### [Fragmento proporcionado]
--
Las 32 familias de la vereda Paraíso Perdido viven en un mágico sector en el que los carros desaparecen envueltos en el vaho espeso de un polvo fino, blancuzco, que tiñe los techos, las llantas y los resecos pies de quienes habitan en un tramo de escasos 800 metros, a la orilla de la carretera Urimaco-San Cayetano.

Aunque pertenecen al corregimiento Carmen de Tonchalá, y están bajo la responsabilidad de la alcaldía de Cúcuta, parecería que el nombre de su terruño se perdió en el papeleo de las administraciones municipales que, por años, han dejado a la vereda en el olvido.

El reseco tierrero y la contaminación ambiental de la que se quejan, se suma al ruido de las tractomulas “que cuando pasan a la medianoche, o a las dos de la mañana, hacen temblar el ranchito, y todo mundo queda sentado”, cuenta José Cárdenas, habitante de la zona desde hace siete años.
--
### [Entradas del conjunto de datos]
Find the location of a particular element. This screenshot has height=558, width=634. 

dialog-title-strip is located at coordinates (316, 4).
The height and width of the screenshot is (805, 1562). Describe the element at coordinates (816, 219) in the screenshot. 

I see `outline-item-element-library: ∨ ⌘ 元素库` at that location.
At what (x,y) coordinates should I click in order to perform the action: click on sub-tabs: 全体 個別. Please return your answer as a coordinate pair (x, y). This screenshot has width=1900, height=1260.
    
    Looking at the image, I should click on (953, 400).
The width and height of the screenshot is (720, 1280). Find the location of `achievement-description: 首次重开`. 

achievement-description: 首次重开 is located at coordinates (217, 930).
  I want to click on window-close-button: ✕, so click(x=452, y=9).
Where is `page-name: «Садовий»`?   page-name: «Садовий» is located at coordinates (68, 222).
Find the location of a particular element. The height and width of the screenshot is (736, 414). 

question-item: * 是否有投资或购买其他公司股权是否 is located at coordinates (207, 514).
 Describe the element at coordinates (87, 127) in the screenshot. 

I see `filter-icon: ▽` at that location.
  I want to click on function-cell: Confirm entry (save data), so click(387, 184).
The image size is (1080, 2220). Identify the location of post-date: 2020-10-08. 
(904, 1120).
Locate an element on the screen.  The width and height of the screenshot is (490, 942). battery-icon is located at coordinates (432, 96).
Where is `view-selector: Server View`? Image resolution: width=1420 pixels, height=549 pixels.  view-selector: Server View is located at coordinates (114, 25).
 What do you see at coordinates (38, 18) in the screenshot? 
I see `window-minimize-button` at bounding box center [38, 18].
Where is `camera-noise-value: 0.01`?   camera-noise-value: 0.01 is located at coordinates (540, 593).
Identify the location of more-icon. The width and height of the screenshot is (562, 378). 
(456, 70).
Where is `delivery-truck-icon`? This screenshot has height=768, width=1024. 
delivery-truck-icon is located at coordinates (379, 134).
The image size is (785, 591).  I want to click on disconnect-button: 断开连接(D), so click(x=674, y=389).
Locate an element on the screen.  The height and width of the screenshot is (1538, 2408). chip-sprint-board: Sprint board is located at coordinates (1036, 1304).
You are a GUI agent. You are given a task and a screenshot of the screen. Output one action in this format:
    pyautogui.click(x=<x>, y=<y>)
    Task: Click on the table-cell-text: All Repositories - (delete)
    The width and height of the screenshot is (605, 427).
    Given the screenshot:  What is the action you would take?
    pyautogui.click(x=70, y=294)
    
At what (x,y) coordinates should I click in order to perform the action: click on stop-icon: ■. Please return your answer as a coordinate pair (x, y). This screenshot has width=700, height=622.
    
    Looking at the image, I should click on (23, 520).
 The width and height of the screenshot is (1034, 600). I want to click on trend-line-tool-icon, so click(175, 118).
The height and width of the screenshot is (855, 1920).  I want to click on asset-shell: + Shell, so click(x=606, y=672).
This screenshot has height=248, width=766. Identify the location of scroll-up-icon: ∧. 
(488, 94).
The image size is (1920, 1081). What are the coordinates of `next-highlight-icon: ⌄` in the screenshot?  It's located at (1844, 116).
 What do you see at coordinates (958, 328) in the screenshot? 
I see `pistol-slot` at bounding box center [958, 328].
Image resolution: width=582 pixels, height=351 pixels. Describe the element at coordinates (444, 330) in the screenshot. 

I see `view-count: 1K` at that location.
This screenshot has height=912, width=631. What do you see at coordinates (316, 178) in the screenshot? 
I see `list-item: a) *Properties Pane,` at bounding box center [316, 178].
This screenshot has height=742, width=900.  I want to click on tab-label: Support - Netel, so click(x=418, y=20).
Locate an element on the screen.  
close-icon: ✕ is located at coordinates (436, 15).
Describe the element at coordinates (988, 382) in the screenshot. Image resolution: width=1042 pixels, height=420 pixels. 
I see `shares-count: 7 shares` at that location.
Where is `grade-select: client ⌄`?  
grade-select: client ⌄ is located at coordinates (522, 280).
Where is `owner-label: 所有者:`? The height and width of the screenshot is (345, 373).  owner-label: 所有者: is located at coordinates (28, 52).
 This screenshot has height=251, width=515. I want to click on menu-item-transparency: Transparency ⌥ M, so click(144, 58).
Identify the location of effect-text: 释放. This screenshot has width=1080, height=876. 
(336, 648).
--
### [Petición 1]
Indica si cada afirmación coincide con el fragmento sobre la vereda Paraíso Perdido, con un sí o un no y las palabras del texto que lo deciden, citadas sin cambios: (a) En la vereda viven 32 familias. (b) El tramo donde vive la gente mide más de un kilómetro. (c) José Cárdenas vive en la zona desde hace diez años.
### [Petición 2]
Contesta estas preguntas con lo que dice el fragmento sobre la vereda Paraíso Perdido:
(a) ¿A qué corregimiento pertenece la vereda?
(b) ¿Qué alcaldía está a cargo de ella?
(c) Según José Cárdenas, ¿a qué horas pasan las tractomulas?
### [Petición 3]
Reproduce la parte del fragmento sobre la vereda Paraíso Perdido que va desde "Aunque pertenecen al" hasta "hace siete años.", incluidas estas palabras.

### [Resultado 1]
(a) Sí: "Las 32 familias de la vereda Paraíso Perdido"
(b) No: "un tramo de escasos 800 metros"
(c) No: "habitante de la zona desde hace siete años"

### [Resultado 2]
(a) Al corregimiento Carmen de Tonchalá.
(b) La alcaldía de Cúcuta.
(c) A la medianoche o a las dos de la mañana.

### [Resultado 3]
Aunque pertenecen al corregimiento Carmen de Tonchalá, y están bajo la responsabilidad de la alcaldía de Cúcuta, parecería que el nombre de su terruño se perdió en el papeleo de las administraciones municipales que, por años, han dejado a la vereda en el olvido.

El reseco tierrero y la contaminación ambiental de la que se quejan, se suma al ruido de las tractomulas “que cuando pasan a la medianoche, o a las dos de la mañana, hacen temblar el ranchito, y todo mundo queda sentado”, cuenta José Cárdenas, habitante de la zona desde hace siete años.